The DRIP is a way for you to reinvest the cash dividends you receive and purchase additional shares of the company that paid you the dividends.
Setting up a DRIP for a stock or an exchange-traded fund makes any cash you earn through dividends to go back into buying more units of that asset, increasing your income through further dividends and even more shares under your name.
Reinvesting dividends is an essential part of my strategy to become a successful investor.
One of the reasons why I find Questrade an exciting option for a discount broker is because it offers you the option of signing up for the Questrade DRIP. If you are an investor in search of income and want to put passive income to make more money, the right DRIP can work wonders for your financial goals.
I am going to discuss how the Questrade DRIP works so you can determine whether or not this plan might make Questrade your choice for an ideal discount broker.
Setting Up Your Questrade DRIP
If you already use Questrade, signing up for Questrade’s DRIP is a straightforward process that requires four steps:
- If you don’t have a Questrade account, sign up here for $50 in free trades.
- Fill out this form
- Print the form so you can sign it and add a date
- Scan or take a high-quality image of the form and upload it to your account or email it to firstname.lastname@example.org
- Log in to your account to see whether your stocks have been enrolled for Questrade DRIP.
Note that Questrade DRIP offers you a few advantages as well.
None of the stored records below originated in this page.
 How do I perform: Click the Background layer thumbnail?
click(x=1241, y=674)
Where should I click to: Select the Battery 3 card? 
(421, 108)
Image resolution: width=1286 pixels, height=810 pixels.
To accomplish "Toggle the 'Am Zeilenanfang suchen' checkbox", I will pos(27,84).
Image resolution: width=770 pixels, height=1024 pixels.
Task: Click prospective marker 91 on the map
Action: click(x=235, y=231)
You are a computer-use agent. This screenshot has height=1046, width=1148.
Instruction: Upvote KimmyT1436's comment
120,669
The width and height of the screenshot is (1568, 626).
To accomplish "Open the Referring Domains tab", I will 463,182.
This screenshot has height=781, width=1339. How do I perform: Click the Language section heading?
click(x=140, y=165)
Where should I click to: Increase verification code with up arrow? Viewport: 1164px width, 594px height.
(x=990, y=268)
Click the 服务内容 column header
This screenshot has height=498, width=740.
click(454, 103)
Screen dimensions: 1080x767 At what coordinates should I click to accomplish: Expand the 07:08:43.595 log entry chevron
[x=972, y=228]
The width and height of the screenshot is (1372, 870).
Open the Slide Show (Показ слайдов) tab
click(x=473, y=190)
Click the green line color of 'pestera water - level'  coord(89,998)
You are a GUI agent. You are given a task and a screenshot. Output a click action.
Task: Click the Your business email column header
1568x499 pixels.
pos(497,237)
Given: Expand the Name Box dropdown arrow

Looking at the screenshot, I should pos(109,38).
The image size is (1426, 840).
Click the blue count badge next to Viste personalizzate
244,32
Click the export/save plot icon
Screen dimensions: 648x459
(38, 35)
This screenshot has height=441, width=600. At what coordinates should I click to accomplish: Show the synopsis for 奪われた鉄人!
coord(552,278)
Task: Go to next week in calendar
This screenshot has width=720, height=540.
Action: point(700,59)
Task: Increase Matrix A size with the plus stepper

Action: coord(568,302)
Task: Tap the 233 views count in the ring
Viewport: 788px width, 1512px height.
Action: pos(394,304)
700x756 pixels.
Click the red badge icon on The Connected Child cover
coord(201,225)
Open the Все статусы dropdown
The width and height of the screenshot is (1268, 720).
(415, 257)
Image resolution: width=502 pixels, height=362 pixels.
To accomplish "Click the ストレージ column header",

Signing up to the reinvestment plan incurs no fees or transaction charges. You can add almost all of the stocks and ETFs to the plan. If you ever decide to sell your investment, Questrade automatically cancels the DRIP. If you do not want to continue the DRIP, you can simply contact Questrade to cancel it without selling your investment.
When Should You Reinvest Dividends?
You might not have considered using your dividends to earn more income. While reinvesting dividends might be an attractive option for many investors to increase their income, you might not find it a suitable option.
Reinvesting Your Dividends
You can manually reinvest your dividend income to purchase more shares of the stock or ETF. Instead of taking the cash, you use it to buy more shares of the stock or ETF, and that allows you to earn more money. The result is an overhaul for your long-term returns on the initial investment.
When you are satisfied with the overall income you are earning by reinvesting your dividends, you can stop to and take the dividends as cash.
Benefits of DRIP
It is perfectly valid to wonder why you should sign up for a dividend reinvestment plan when you can reinvest the dividends yourself.
Let’s take a look at why using a DRIP can be beneficial for your financial plans as opposed to doing it yourself:
- Value for Money: With a dividend reinvestment plan, you do not need to worry about owing any commissions to your brokerage for the transactions for buying additional shares. DRIP also purchases shares for you at a discount.
- Zero Fuss: The reinvestment is an automatic process. Once you set it up, the brokerage buys additional shares of the stock without you having to lift a finger.
- Flexibility: While you cannot typically purchase fractional shares, setting up the Questrade DRIP allows you to do that.
- Consistency: Each time you receive dividends from the stock or ETF, you get new shares, consistently increasing your wealth over time.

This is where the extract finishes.